28 oct 2011

All Saints day

Fully alive!

Fr. James McTavish, FMVD

I was ordained on November 1, 2008 in London. When people ask me why that date I always tell them usually a priest chooses a date with a special significance – perhaps a feast day of a Saint they particularly love, would like to emulate or have praying for them in a special way. Some priests need one saint but I need them all! I remember lying face down on the ground, prostrate on the floor listening to the litany of the Saints being sung. All my favourite saints were there! St John Chrysostom, pray for us. St Thérèse of the Child Jesus, pray for us. And so many other men and women who we have as guides and models, powerful intercessors supporting us along the way. They are present, alive, interceding for us, raising us up from the ground when we fall and offering a helping hand.

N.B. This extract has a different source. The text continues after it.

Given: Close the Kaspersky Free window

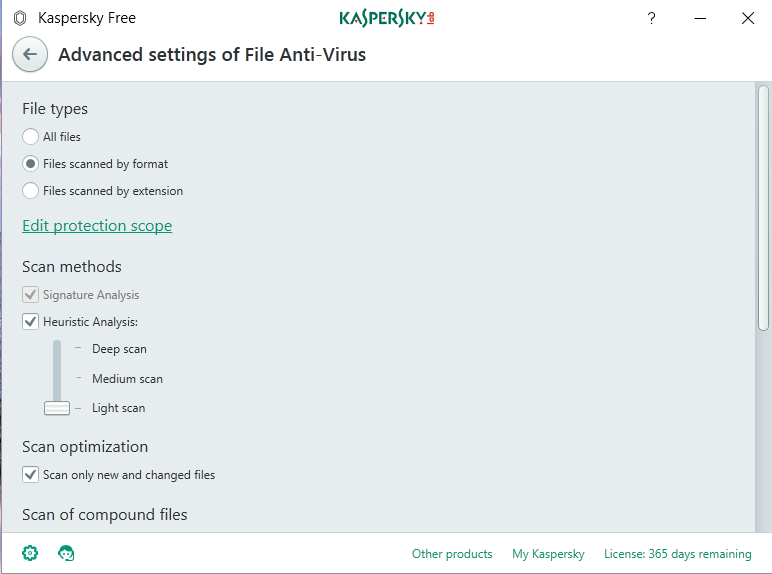Looking at the screenshot, I should 748,19.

I enjoy knowing more and more about the lives of the Saints. Not only do they show us how to be holy but how to be really human. What does it mean to be holy if not to be fully human! The Saints in their lifetime were fully alive, fully human. God our Father wants for all of us to be fully alive. He wants all his children to be fully alive. We are children of a God who is life and alive. St John tells us, “See what love the Father has bestowed on us that we may be called the children of God. Yet so we are… Beloved, we are God’s children” (1 Jn 1:1-3). What does it mean to be fully alive? To be fully alive is to be holy, to be wholly alive. All of us are called to be holy, to be fully alive, like the Saints. Sometimes we have a lot of admiration for the Saints but we feel distant from them because well, they are so perfect and we are so imperfect. It is interesting reading the lives of the saints. St Paul wrote to Timothy that he was the greatest sinner of all. How can you have sins and be a Saint?

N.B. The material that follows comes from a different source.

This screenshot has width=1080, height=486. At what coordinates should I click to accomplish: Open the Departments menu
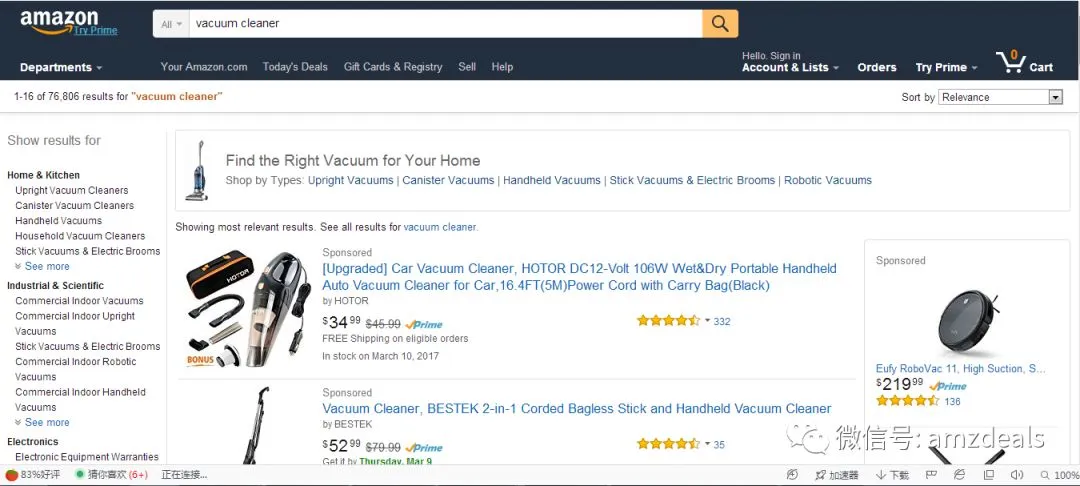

Well to become a Saint is a process and if we are here today it means we still have time. This gives us hope. Our sanctification is a process, a slow one, well, we make it a bit slower than it should be. St Thérèse of Lisieux said at 15 years old she wanted to be a Saint and at 24 she was! That it is a process is confirmed in the second reading – “What we shall be has not yet been revealed. We do know that when it is revealed we shall be like him, for we shall see him as he is.” Each of us, as children of God, are called to this perfection in love.

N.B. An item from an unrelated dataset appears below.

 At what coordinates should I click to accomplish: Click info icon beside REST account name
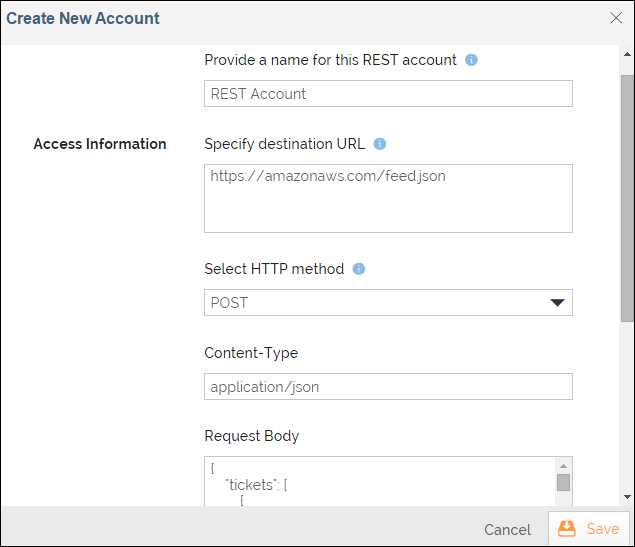click(472, 60)
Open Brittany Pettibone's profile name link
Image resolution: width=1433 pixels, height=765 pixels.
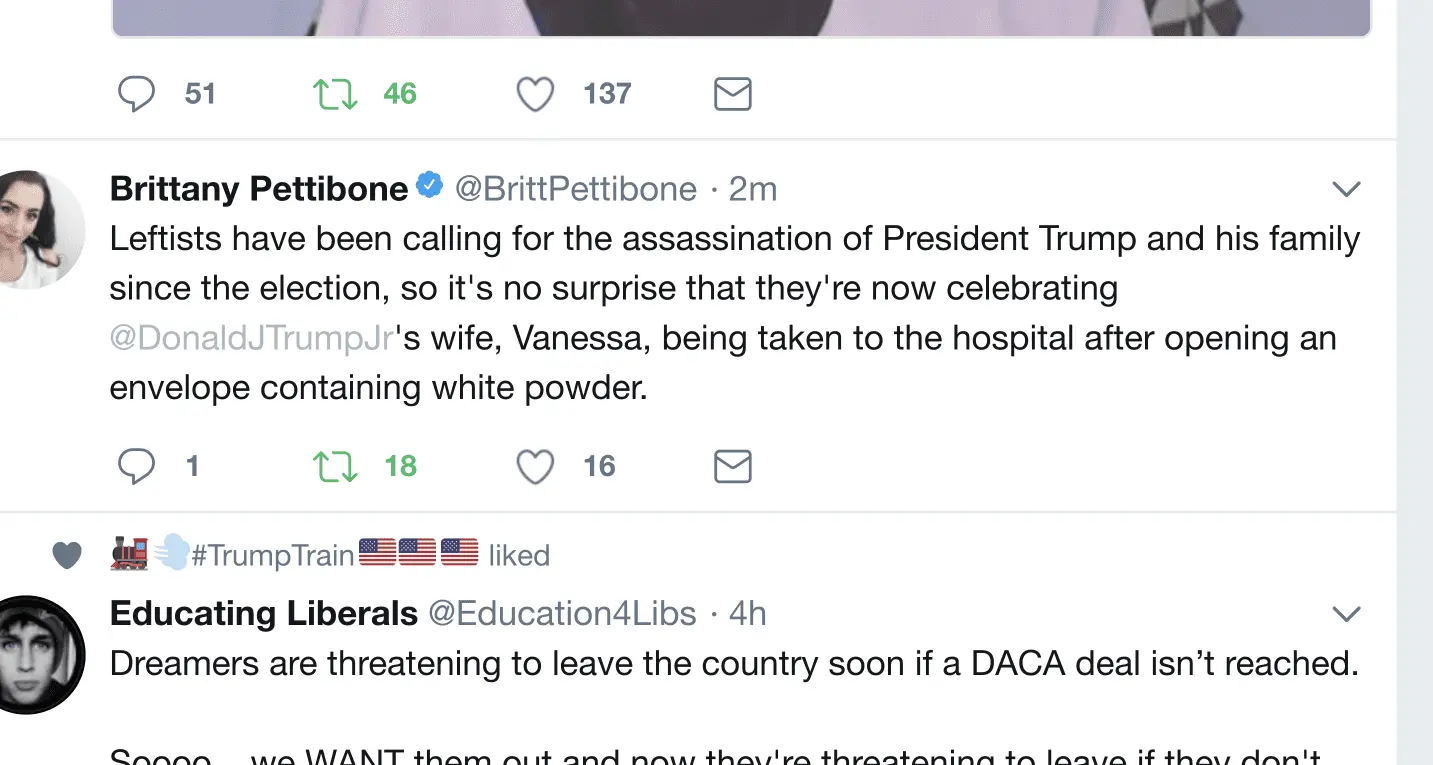click(259, 189)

Normally, thinking of the Saints, we enjoy being spectators. Seeing our own imperfections we can feel a bit distant from them. Today’s celebration is not for us to remain as mere spectators!!! We are called to be imitators. Of course we have limitations but the saints are interceding for us, praying for us. In the first reading we have an apocalyptic vision of a huge crowd: “a great multitude, which no one could count, from every nation, race, people, and tongue. These are the ones who have survived the time of great distress; they have washed their robes and made them white in the Blood of the Lamb.” A great multitude is present in this crowd. This should give us hope. To be a Saint is not for a select few! In fact it is for all Christians to strive for, to be holy, to be fully alive. What is the model presented to us by Jesus of a fully human life? The model plan of life is known as the Beatitudes – blessed are the pure of heart for they shall see God. I love this beatitude because the pure of heart will see God and they will see him also in their neighbour who is made in the image and likeness of God.

If there is one characteristic that marks the Saints it is that of commitment to a cause. The French philosopher Gabriel Marcel wrote, “The fact is that when I commit myself, I grant in principle that the commitment will not again be put into question...It at once bars a certain number of possibilities; it bids me invent a certain modus vivendi which I would otherwise be precluded from envisaging. Here there appears in a rudimentary form what I call creative fidelity. My behaviour will be completely coloured by this act embodying the decision that the commitment will not again be questioned. The possibility which has been barred or denied will thus be demoted to the rank of a temptation.”

Let us ask the grace this day to be committed in our Christian lives, committed to living a fully human life, committed to Christ. Amen.